Melbourne rental squeeze pinches tenants and landlords as prices climb, supply dips
Long queues, rising rent, and shifting landlord strategies reshape the city’s rental landscape across suburbs from Fitzroy to Footscray.
4 min read
Long queues, rising rent, and shifting landlord strategies reshape the city’s rental landscape across suburbs from Fitzroy to Footscray.
4 min read

The scramble to find a rental in Melbourne is intensifying, as higher prices and scant listings force tenants into fierce competition while also putting new pressures on landlords deciding whether to sell or hold their investment properties.
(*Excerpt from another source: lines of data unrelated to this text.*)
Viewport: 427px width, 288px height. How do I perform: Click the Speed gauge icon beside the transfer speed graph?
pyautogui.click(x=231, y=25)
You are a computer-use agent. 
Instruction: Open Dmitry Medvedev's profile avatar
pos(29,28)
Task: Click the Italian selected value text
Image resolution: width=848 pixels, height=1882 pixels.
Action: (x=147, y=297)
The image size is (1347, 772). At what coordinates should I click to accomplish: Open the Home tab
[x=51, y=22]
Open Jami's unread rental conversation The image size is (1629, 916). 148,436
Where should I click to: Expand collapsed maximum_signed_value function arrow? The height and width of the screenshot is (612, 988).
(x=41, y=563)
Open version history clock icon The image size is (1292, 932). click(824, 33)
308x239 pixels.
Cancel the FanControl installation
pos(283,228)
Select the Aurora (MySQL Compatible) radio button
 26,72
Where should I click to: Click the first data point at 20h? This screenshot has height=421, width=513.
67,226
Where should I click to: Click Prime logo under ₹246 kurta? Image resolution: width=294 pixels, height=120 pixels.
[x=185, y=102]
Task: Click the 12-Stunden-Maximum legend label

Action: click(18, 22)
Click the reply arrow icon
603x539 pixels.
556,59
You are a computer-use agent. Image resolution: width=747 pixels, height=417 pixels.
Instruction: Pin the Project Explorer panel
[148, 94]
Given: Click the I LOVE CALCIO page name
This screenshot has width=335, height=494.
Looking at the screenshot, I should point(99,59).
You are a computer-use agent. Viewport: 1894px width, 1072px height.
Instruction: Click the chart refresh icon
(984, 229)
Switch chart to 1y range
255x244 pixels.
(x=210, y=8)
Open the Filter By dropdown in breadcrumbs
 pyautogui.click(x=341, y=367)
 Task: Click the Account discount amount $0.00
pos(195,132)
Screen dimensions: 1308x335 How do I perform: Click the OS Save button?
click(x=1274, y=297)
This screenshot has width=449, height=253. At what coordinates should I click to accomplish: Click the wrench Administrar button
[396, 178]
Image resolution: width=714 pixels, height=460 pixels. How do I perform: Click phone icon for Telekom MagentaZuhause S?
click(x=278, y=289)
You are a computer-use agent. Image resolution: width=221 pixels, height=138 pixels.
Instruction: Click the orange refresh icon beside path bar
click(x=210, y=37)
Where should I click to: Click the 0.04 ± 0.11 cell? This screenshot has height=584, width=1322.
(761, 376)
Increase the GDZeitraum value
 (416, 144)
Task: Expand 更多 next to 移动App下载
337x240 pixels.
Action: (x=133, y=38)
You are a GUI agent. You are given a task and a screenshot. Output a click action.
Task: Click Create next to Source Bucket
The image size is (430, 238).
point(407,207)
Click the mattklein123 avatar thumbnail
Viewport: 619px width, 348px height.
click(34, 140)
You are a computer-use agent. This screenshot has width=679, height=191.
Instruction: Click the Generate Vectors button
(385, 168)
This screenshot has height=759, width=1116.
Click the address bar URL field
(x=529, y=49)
This matters now because vacancy rates across the city reached a six-year low in June, according to figures from SQM Research. The shortage has led to average weekly rents for a two-bedroom apartment in suburbs like Carlton leaping to $615—about 14% higher than a year ago. For renters already feeling the sting of cost-of-living pressures, the squeeze has upended household budgets and forced some to look beyond their preferred neighbourhoods—or even consider moving further out along the Frankston or Craigieburn train lines.
In Fitzroy, line-ups outside Saturday morning inspections on George Street and Napier Street have become commonplace, with dozens vying for the same unit. Local advocacy group Tenants Victoria has clocked a 22% increase this quarter in calls from renters facing rent rises or no-fault evictions. Meanwhile, over in Footscray and Maribyrnong, demand has spilled over from the pricier inner east, as renters search for more affordable options. The rising tide isn’t sparing the southeast either, where places like Cheltenham now fetch median weekly rents above $530, according to Domain’s May 2026 data.
Landlords are facing their own dilemma. The Real Estate Institute of Victoria (REIV) reports a 13% fall in Melbourne rental listings since last winter, partly because a segment of property owners are choosing to sell instead of re-letting, wary of potential future regulatory changes and the lure of cashed-up buyers. Peter Koulizos, chair of the Property Investment Professionals of Australia, says there’s also no shortage of landlords simply sitting tight, hoping the market stabilises before committing to a new lease.
The data is stark. Victoria’s rental vacancy rate dropped to just 1.1% in June, Domain’s latest figures show—the lowest since 2020. This sent citywide median rents up by $35 per week year-on-year, landing at $590 for a two-bedroom apartment. Rental bonds lodged with the Victorian Residential Tenancies Bond Authority dipped noticeably last quarter, pointing to overall churn as people double up or exit the market altogether. At the same time, Melbourne’s population grew by nearly 83,000 last year—driven by returning overseas students and ongoing interstate migration—keeping demand high, especially near campuses like RMIT in the CBD and Monash University’s Clayton precinct.
Experts watching the Bayside market, such as agents at Marshall White in Brighton, say premium suburbs remain bulletproof—median house rents on South Road now push $1,300 per week. But frustration is mounting elsewhere: in the City of Darebin, more than 40% of rental properties are snapped up within three days of listing on realestate.com.au, up from 28% in 2025.
With new supply pipelines hampered by construction cost blowouts and slow project approvals, rental relief isn’t expected in the short term. Advocates at Tenants Victoria recommend hopeful applicants prepare all paperwork, offer longer leases, and provide references upfront to strengthen their case in a tight market. For landlords in Suburbia and beyond, agencies such as Jellis Craig in Hawthorn are holding information nights to brief investors on upcoming state government changes to minimum property standards, set to roll out in September.
In the coming months, both sides of the rental divide will be keeping a sharp eye on proposed state reforms, as well as Federal Budget signals on cost-of-living relief and new build incentives. For now, most Melburnians simply hope the usual winter lull brings at least a few more listings—as the hunt for decent, affordable rentals shows little sign of slowing.